Put each line of the data below into a JSON list of strings, one string per line, and leave out any blank lines.

## Raw data
↓
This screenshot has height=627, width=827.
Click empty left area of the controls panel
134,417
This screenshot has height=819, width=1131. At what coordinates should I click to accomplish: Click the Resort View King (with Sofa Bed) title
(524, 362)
↑
## Expected answer
[
  "This screenshot has height=627, width=827.",
  "Click empty left area of the controls panel",
  "134,417",
  "This screenshot has height=819, width=1131. At what coordinates should I click to accomplish: Click the Resort View King (with Sofa Bed) title",
  "(524, 362)"
]